Florence Chong's picture

WHETHER the incumbent, Najib Razak, or his key Opposition number, Anwar Ibrahim, wins the crucial Malaysian general election on May 5, Malaysia could well see a fundamental change to its economic policy – an end to existing Bumiputra laws . . .

THE bedrock of Malaysia's economic development over more than four decades has been its Bumiputra policy, in the guise of the New Economic Policy (NEP). This preferentially fosters development of the indigenous Malay population, known as Bumiputras.

The NEP provides the majority ethnic group, the Malays, with education, housing and employment preferences.

Depending on the margin of his win — if he wins — Prime Minister Najib Razak’s next Government could well be forced to make good on previous promises to reform Bumiputra policy.

Najib has spoken at length of reform — to bring Bumiputra policy up-to-date in response to international criticism. He is hamstrung because his Coalition Government draws its support base from the majority Malay population. And he f aces  increasing pressure from stringent fundamental Malay political groups — like the Pan Islamic Malaysian Party, which goes by the acronym, PAS.

Pre-election polls show that Najib will, in fact, lose to the Opposition, led by Anwar Ibrahim.

Anwar has long been the nemesis of the ruling Barisan Nasional (National Front), which is made up of three key political parties, including the United Malays National Organisation (UMNO).

He has been a vocal critic of the Bumiputra policy, and has vowed to dismantle these outdated programmes, which were first implemented in the early 1970s to quell racial riots in Malaysia. Anwar charges that the policy fosters rampant cronyism — that Malay businesses closely linked to UMNO take advantage of the racially-biased measures.

He has reaffirmed his stand against the NEP, pledging to undertake major economic reforms, including putting an end to programmes that, in the past, have led to selective affirmative action. Anwar is quoted as saying: "We have to dismantle what we consider an obsolete race-based New Economic Policy to replace it with the Malaysian Economic Agenda, which romotes growth."

During the election, he has spoken of his goal to turn Malaysia into a growing vibrant economy, one that is more competitive —  and more attractive to foreign investors.

He says Malaysia had fallen behind on the regional economic ladder over the past 20 years, as other countries, such as South Korea, Taiwan, Singapore, Thailand, Vietnam — and, more recently, the Philippines — have leapfrogged ahead.

These countries have captured a larger share of foreign investment and enjoy higher growth because of their more competitive economies.

Increasingly, Malaysia has come to rely on foreign investment to upgrade its economy. As a result, its Bumiputra policy conflicts with the demands of both foreign investors and significant sections of the country's non-Malay businesses.

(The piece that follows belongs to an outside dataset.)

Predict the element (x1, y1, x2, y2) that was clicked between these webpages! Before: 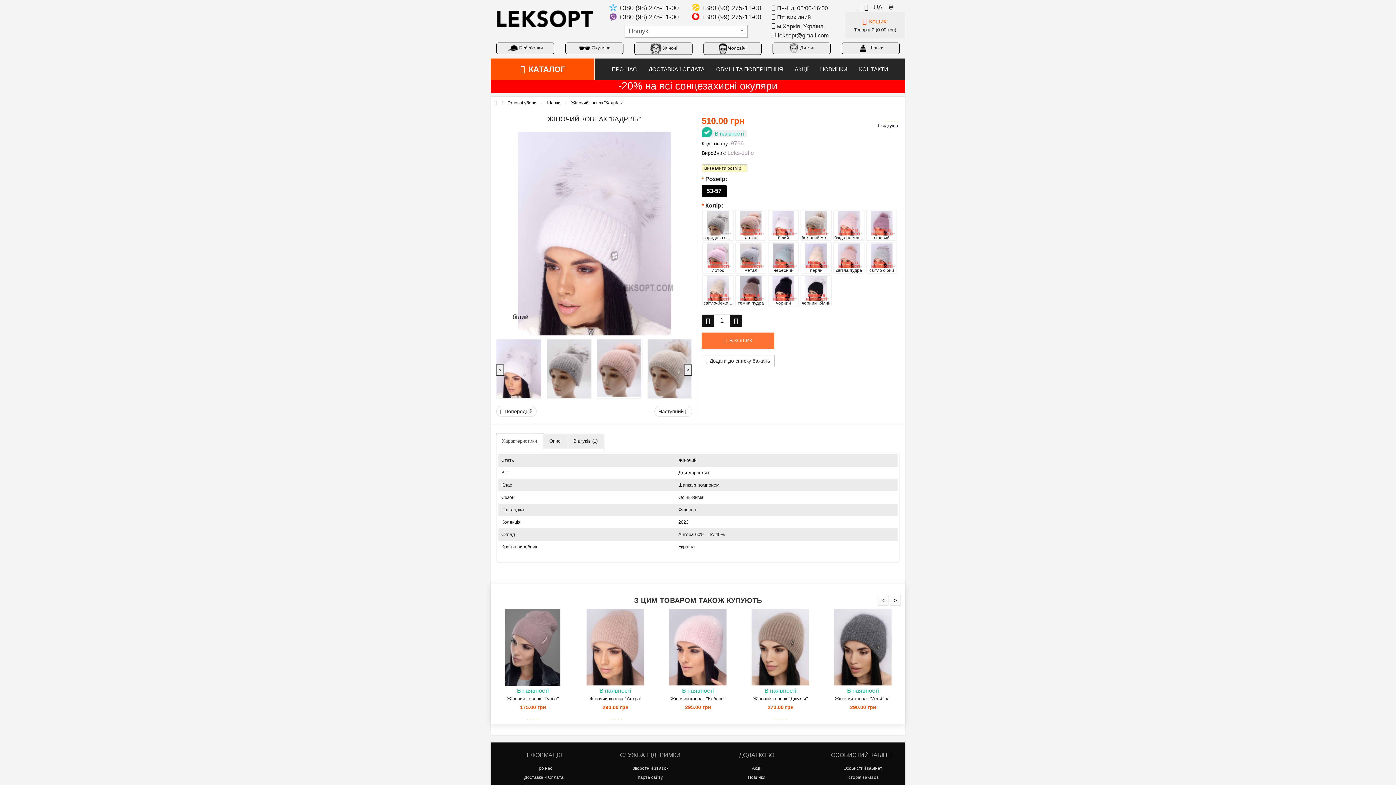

If Anwar wins the election next Sunday, an Anwar-led Government will also look to address corruption — and to assist the poor and marginalised communities.

Anwar fell out with the Government in the late 1990s, when he split with then-Prime Minister Mahathir Mohamad, who was advocating currency and investment controls to protect Malay businesses. As the then-Deputy Prime Minister and Finance Minister, Anwar pushed for reforms prescribed by the International Monetary Fund to open Malaysia’s economy to foreign investors.

Since then, the Government has found ways to silence Anwar. He faced a long political battle after being sentenced to six years in prison for corruption in 1999, then to another nine years on charges of sodomy. A Federal Court in 2004 quashed the second conviction, and Anwar was released.

In January this year, the Court acquitted Anwar on a second sodomy charge. Malaysian prosecutors are appealing the verdict.